----- Selected extract -----
Enjoy, and let us always be reminded how even the tiniest of hearts can effect the greatest changes of all. 

A Much Needed Dose of Elephant Compassion.

A Much Needed Dose of Elephant Compassion.

A little dose of elephant compassion. via Tara on Pinterest.
A little dose of elephant compassion. via Tara on Pinterest.

“You can keep your face glued to the screen of what is…or, stand up. Stretch. Breathe…and hammer down toward what could be.” – Kristopher Carter, This Epic Life

Recently one of our brilliant writers here at elephant journal wrote a most compelling piece, The Pistorius Case: Why do We Thirst for Blood?  For those, who haven’t yet read or have successfully kept their head tucked in the sand, it’s about Oscar Pistorius, the South African double-amputee Olympian, and the tragic killing of his girlfriend, Reeva Steenkamp. Specifically, asking the question why are we so drawn to stories of bloodshed and gore?
----- Dataset -----
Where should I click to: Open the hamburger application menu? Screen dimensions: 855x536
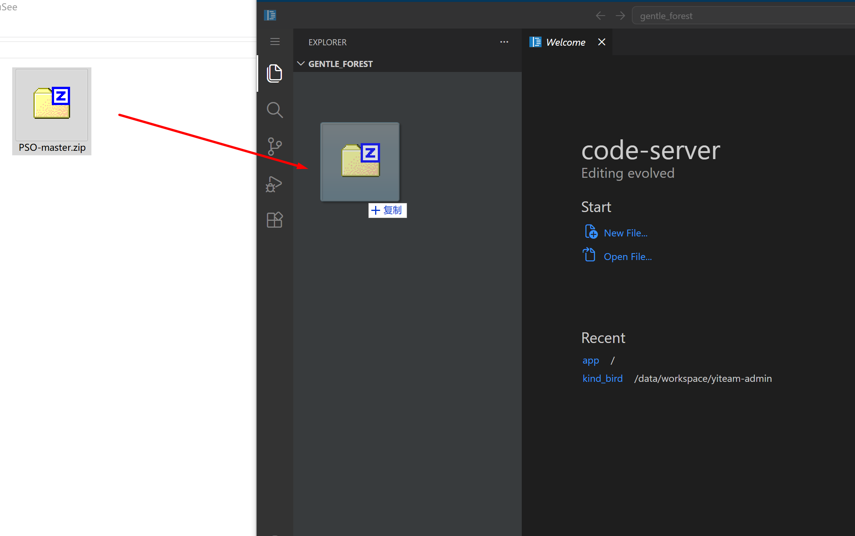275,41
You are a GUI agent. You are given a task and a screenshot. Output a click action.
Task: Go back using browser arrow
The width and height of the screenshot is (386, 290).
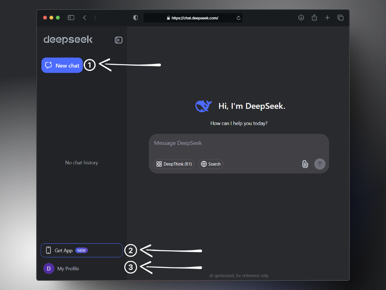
-----
Rewrite the elephant compassion text from "Recently one of" to "bloodshed and gore?", replacing "Olympian" with "athlete".

Recently one of our brilliant writers here at elephant journal wrote a most compelling piece, The Pistorius Case: Why do We Thirst for Blood?  For those, who haven’t yet read or have successfully kept their head tucked in the sand, it’s about Oscar Pistorius, the South African double-amputee athlete, and the tragic killing of his girlfriend, Reeva Steenkamp. Specifically, asking the question why are we so drawn to stories of bloodshed and gore?